### [QUOTED TEXT]
The first big boom hit in the 1920s. Bungalow courts and small motels
sprang up, along with a few larger resorts. The Hollywood crowd swept
in to vacation in the glorious, dry winter heat, arriving in auto mobiles
that could negotiate the improving road system linking L.A. to
such a formerly remote location. Some of these old lodgings remain, as
do others from sub-sequent booms in the 1950s and 1960s, when Sinatra,
Hope, President Eisenhower, Liz Taylor, and a host of other big names
kept P.S. in the limelight. But by the 1980s Palm Springs was dying, and
its reputation had taken a serious drubbing from wild Spring Break weeks,
when thousands of students arrived to party. Most of the fine stores abandoned
downtown (Palm Desert became the new mecca for shopping and galleries),
leaving it to the T-shirt and curio shops, Today Palm Springs is "hot,
hot, hot!" as Vanity Fair magazine trumpeted in their June 1999 issue.
The celebrities are back. Hipsters have discovered Palm Springs as an
enclave of 1950s architecture, much of it by internationally acclaimed
Southern California design masters like Richard Neutra and R. M. Schindler.

### [SOURCE EXCERPT]
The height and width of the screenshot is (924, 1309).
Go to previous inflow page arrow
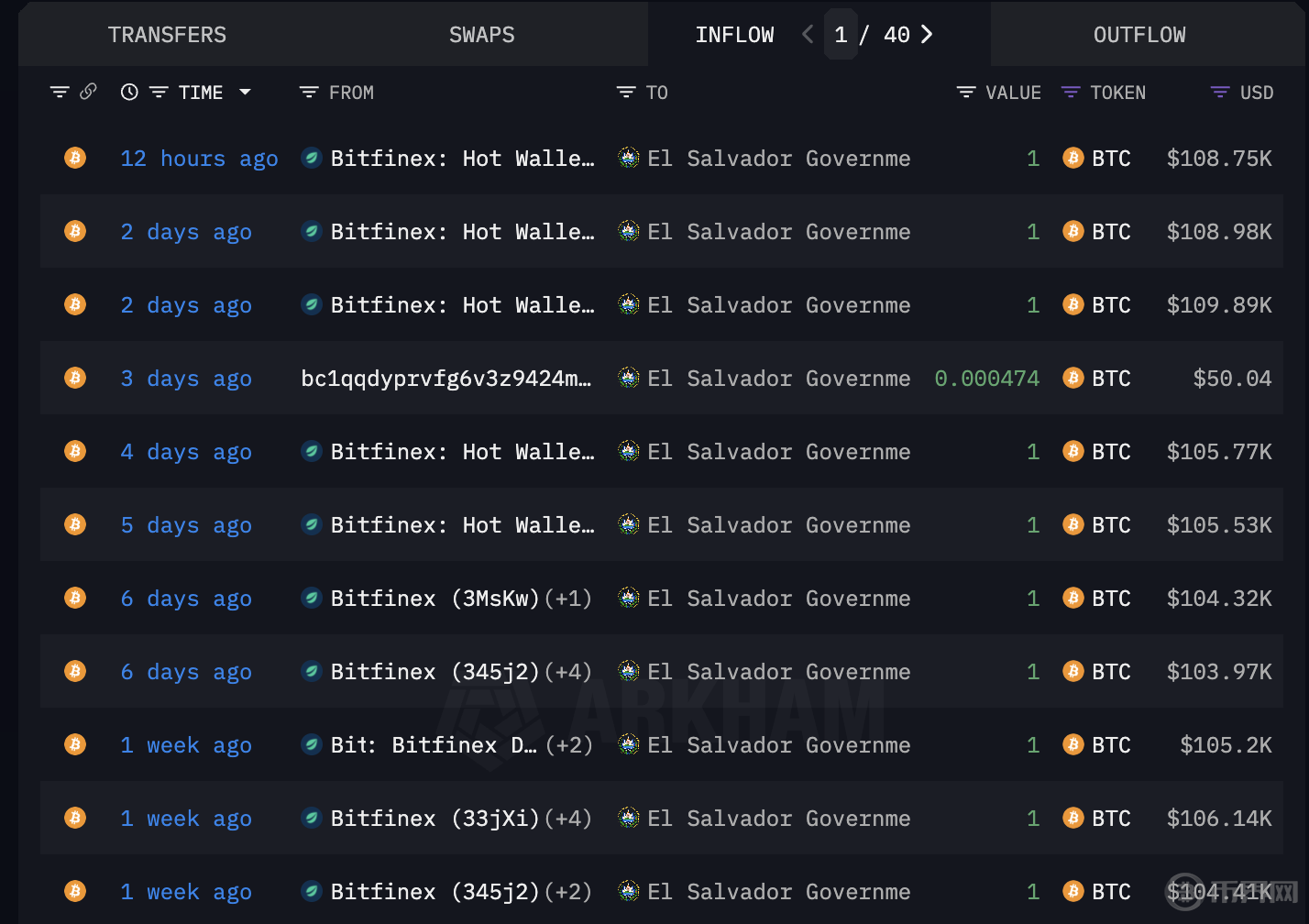click(808, 35)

### [AIM]
Reproduce the passage on the history of Palm Springs word for word, from start to finish. This data was taken from a separate source.

### [RESPONSE]
The first big boom hit in the 1920s. Bungalow courts and small motels
sprang up, along with a few larger resorts. The Hollywood crowd swept
in to vacation in the glorious, dry winter heat, arriving in auto mobiles
that could negotiate the improving road system linking L.A. to
such a formerly remote location. Some of these old lodgings remain, as
do others from sub-sequent booms in the 1950s and 1960s, when Sinatra,
Hope, President Eisenhower, Liz Taylor, and a host of other big names
kept P.S. in the limelight. But by the 1980s Palm Springs was dying, and
its reputation had taken a serious drubbing from wild Spring Break weeks,
when thousands of students arrived to party. Most of the fine stores abandoned
downtown (Palm Desert became the new mecca for shopping and galleries),
leaving it to the T-shirt and curio shops, Today Palm Springs is "hot,
hot, hot!" as Vanity Fair magazine trumpeted in their June 1999 issue.
The celebrities are back. Hipsters have discovered Palm Springs as an
enclave of 1950s architecture, much of it by internationally acclaimed
Southern California design masters like Richard Neutra and R. M. Schindler.